═══ Source text
Gene Wolfe Interview
conducted 3/20/94
by [1]Brendan Baber
Q: What is the difference between science fiction and fantasy?
GW: Plausibility, really. Science fiction is what you can make people
believe; fantasy is what people have to suspend disbelief for. Many
physicists believe that there will never be a faster-than-light drive --
it's impossible. But you can make people believe in one, since they don't
know much physics. And there are some physicists who believe it is
possible. If you talk about somebody genetically engineering unicorns,
it's probably fantasy, because people don't believe in it. But it's so
close that you can almost touch it; we're almost at the point where we can
make a unicorn.
So it's all a matter of plausibility. Do people think, "The future might
be like this?" If so, it's science fiction. If they think, "This could
never happen," that's fantasy.
Q: Magic realism?
GW: Magic realism is fantasy written by [2]people who speak Spanish.
Q: Horror?
GW: Horror is all over the map. It's one of those umbrella things, where
you can write any type of material with "horrific" elements, call it
horror and sell it as horror. Read the complete works of Stephen King, and
you'll find fantasy written as horror, science fiction written as horror,
horror written as horror, autobiography written as horror, and so forth.
Q: Why write books at all?
GW: The easy, cheap answer is, "To make money."
Q: There are better ways to make money.
GW: Yes. If you're trying to make money you shouldn't do anything as
chancy and hard as writing books.
The only real answer is that you can't help it. A real writer writes for
the same reason a real songbird sings. Somehow it's in them to do it, so
they do it. A human singer, for that matter, who can't make a dime
singing, will sing in the church choir, sing at parties and sing every
chance he or she gets. They like doing it.
I like writing. It's hard work. I get tired doing it. I've been writing
five pages a day, and that is a lot; it takes a lot out of me. But I can
come back to it the next day and still like it.
Q: How have you contributed to or changed science fiction?
GW: Oh lord, I don't know that I have. That's the kind of thing you ought
to ask John Clute, for example. I've tried to do things that seemed to me
should be done and nobody had done yet. But everybody who's worth reading
is trying to do exactly that.
Q: What are those things that you've tried to do?
GW: Oh for heaven's sake -- I had to lead with my chin like that.
I've tried to use a lot of standard scenery and props of science fiction
in a new way, and I have tried to rip off a lot of rubbish we inherited
from the utopian and dystopian novels.
Q: Rip off?
GW: I don't mean steal; I mean tear it off and throw it away.
Utopias in the utopian novels work because everyone is good and
reasonable. But everybody is never going to be good and reasonable and
want utopia to work.
Q: Except on Star Trek.
GW: There you are. The dystopian novel is just the other side of that:
Everybody is lousy and rotten in all their relationships, and they're
lousy and rotten to everyone they know. There are probably some people who
really are that bad, but there aren't very many of them, and most rotten
people are only rotten selectively. They're not lousy and rotten to their
kids, or they are, but they're nice to their drinking buddies.
══════
═══ Information shown
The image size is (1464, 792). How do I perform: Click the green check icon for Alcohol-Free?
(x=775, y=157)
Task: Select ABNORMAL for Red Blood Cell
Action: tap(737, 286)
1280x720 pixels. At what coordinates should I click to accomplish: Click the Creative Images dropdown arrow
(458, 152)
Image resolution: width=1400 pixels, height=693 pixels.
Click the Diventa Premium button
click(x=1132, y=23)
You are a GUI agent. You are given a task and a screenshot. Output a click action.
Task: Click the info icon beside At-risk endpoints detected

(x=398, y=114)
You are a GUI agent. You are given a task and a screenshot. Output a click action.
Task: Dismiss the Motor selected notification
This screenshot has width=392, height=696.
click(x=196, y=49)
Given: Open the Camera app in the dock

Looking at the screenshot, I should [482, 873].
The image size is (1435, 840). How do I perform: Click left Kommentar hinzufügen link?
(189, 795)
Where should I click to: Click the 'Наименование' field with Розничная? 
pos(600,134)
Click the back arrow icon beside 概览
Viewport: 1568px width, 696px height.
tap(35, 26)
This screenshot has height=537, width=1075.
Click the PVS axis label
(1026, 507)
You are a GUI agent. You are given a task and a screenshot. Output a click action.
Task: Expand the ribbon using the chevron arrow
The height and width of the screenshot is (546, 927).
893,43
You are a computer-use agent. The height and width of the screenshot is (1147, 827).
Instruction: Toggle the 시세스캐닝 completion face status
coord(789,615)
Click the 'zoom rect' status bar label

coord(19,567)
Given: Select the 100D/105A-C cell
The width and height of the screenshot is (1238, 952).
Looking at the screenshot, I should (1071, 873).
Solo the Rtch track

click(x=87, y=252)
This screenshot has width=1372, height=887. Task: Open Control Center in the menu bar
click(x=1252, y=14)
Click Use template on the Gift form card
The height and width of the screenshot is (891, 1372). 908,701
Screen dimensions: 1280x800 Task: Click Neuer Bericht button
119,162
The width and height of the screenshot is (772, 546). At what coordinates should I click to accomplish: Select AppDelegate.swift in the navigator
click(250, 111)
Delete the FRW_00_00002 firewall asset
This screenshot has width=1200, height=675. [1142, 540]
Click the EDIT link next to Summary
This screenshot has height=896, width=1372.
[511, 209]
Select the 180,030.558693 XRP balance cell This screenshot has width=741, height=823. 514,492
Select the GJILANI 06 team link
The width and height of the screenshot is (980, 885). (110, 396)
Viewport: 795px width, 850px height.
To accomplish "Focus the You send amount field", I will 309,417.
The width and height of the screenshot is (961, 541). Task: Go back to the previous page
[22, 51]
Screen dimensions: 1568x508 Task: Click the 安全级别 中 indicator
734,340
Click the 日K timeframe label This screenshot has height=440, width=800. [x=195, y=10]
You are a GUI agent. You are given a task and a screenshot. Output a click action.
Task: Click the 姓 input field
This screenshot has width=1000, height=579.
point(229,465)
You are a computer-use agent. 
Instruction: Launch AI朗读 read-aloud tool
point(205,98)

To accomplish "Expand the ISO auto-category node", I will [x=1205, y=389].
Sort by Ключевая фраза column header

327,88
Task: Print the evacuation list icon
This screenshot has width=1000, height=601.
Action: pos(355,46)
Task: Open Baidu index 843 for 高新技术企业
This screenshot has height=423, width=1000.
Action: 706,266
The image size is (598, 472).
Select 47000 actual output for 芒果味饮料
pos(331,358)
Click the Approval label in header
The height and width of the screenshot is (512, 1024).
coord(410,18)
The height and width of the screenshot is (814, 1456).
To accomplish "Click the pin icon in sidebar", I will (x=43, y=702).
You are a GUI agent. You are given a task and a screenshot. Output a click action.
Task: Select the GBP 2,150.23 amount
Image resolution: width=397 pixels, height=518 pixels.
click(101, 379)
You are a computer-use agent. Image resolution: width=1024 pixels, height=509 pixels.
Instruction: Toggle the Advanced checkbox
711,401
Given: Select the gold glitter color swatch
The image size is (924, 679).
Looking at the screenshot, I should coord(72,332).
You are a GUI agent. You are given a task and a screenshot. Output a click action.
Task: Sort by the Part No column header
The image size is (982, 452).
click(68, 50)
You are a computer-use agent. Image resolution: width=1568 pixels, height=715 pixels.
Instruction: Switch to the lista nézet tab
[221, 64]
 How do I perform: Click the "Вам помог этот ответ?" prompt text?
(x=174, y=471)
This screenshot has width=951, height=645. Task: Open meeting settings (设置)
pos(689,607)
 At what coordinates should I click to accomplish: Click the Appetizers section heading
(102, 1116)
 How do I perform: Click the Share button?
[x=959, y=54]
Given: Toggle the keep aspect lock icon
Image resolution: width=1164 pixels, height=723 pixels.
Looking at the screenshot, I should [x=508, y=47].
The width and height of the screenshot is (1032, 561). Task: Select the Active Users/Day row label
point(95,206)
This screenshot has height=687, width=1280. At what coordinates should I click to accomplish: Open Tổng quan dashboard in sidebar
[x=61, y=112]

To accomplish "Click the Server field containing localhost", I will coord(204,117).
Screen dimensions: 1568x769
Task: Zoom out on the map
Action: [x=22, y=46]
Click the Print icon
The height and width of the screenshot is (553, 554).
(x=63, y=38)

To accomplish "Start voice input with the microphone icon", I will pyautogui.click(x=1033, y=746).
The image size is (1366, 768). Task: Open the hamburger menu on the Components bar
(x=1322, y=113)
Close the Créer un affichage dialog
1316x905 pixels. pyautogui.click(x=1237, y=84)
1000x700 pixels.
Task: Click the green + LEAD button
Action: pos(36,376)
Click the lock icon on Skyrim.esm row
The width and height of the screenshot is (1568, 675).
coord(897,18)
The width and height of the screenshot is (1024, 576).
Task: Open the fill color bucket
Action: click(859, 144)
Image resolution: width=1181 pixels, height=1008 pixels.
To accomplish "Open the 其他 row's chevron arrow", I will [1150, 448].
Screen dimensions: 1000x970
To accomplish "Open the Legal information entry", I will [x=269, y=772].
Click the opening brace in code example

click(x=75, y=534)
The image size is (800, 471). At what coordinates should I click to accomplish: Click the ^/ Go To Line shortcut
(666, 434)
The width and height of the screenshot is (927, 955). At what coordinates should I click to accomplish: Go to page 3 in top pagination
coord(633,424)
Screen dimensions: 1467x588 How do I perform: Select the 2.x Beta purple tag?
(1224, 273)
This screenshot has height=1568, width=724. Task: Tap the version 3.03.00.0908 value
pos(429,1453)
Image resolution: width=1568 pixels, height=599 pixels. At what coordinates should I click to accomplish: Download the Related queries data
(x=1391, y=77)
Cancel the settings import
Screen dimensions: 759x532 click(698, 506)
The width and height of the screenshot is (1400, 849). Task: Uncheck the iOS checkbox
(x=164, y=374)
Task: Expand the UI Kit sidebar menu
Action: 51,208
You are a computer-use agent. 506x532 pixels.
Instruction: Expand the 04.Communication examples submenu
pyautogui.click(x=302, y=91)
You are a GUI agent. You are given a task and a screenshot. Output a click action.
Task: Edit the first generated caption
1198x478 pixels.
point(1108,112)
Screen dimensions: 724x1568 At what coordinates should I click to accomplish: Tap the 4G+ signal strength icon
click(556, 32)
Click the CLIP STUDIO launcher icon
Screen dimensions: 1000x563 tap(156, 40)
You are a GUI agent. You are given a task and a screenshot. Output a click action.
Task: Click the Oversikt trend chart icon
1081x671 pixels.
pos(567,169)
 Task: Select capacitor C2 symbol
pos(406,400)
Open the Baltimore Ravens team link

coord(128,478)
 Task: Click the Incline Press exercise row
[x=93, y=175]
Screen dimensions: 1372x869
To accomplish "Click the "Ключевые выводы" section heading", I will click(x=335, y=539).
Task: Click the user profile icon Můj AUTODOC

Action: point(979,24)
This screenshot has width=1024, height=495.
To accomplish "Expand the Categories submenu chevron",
══════
Your assignment
Answer from the Gene Wolfe interview:
(a) In one word, what does Wolfe say separates science fiction from fantasy?
(b) How many pages a day does Wolfe say he has been writing?
(c) Whose complete works does Wolfe suggest reading to see how much horror can cover?

Worked solution
(a) Plausibility.
(b) Five pages a day.
(c) Stephen King's.